(Reuters) – Hong Kong’s Cathay Pacific Airways Ltd said on Tuesday it had resumed pilot recruitment for those with local residency rights as part of medium-to-long term planning despite having much of its fleet parked due to the pandemic.
The move comes just weeks after it said it would close its Canadian pilot base and proposed to also shut its pilot bases in Australia and New Zealand and points to a move away from its long-term strategy of employing many expatriates.
Cathay last year closed its regional arm Cathay Dragon, putting hundreds of pilots out of work, many of them local citizens and permanent residents.
“While we are still not seeing immediate, meaningful signs of growth, the recruitment we are conducting at this stage is about forward planning,” Cathay said in a statement. “We will be looking to hire qualified talent who are already in Hong Kong and have the right to live and work here.”
Expatriates can gain permanent residency after seven years in Hong Kong.
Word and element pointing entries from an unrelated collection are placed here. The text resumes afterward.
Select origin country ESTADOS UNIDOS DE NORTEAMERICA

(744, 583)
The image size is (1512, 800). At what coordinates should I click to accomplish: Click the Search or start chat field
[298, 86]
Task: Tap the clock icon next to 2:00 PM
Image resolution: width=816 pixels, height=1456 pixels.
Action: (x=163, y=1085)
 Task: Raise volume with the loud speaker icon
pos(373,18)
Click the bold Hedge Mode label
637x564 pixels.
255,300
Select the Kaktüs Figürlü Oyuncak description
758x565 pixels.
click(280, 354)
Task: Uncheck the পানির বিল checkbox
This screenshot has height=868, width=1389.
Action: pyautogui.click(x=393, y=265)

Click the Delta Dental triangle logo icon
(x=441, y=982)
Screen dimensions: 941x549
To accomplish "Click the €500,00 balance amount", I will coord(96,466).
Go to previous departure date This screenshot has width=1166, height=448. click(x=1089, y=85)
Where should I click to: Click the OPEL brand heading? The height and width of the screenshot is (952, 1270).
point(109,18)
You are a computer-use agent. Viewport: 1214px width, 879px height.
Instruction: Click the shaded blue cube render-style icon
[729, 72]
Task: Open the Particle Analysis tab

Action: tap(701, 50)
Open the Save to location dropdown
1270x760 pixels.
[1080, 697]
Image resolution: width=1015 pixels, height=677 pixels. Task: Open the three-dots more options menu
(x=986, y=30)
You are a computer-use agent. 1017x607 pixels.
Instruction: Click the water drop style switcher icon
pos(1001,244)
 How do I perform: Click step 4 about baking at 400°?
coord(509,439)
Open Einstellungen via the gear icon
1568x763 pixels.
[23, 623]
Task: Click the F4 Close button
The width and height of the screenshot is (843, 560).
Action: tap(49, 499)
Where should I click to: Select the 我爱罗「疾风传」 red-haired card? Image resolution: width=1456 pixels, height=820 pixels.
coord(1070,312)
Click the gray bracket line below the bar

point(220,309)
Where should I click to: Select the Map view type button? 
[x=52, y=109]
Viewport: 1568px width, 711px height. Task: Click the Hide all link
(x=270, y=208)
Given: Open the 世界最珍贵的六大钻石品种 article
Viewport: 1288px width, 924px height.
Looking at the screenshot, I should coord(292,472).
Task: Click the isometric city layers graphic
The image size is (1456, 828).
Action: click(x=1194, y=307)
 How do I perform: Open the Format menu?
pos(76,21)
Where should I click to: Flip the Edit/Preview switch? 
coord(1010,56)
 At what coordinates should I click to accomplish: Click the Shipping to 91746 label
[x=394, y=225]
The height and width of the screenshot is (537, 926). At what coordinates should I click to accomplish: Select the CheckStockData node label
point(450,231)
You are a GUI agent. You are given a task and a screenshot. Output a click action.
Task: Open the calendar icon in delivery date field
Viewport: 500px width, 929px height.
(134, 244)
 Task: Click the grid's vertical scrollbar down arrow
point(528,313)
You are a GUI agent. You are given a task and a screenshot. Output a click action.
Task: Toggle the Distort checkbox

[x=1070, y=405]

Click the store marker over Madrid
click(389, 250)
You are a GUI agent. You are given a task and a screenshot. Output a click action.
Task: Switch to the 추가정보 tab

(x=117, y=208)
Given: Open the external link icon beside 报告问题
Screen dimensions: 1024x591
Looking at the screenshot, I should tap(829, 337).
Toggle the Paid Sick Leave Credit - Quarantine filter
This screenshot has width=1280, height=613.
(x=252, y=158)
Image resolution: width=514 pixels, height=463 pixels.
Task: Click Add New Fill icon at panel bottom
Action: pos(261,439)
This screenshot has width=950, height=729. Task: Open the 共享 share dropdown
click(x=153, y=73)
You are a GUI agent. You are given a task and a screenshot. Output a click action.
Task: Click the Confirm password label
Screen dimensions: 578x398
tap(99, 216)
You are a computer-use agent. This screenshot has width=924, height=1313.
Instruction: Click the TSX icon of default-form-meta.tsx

Cathay pilots with temporary work visas have been granted shorter than usual renewals since the closure of Cathay Dragon, according to two sources not authorised to speak publicly about the matter. Cathay did not respond immediately to a request for comment.
Most airlines only hire locals and permanent residents, but Cathay, like many of the large Middle Eastern carriers has typically relied heavily on foreign pilots.
However, Cathay last year made its Hong Kong-based pilots agree to permanent pay cuts to keep their jobs, making living in the expensive city a less attractive proposition.
The airline, which lacks a domestic market at a time when international borders are largely shut, reported a 99.3% fall in passenger numbers in April compared to pre-pandemic levels in April 2019.
The new pilot recruitment drive, including advertisements posted online for first and second officers, was first reported by the South China Morning Post.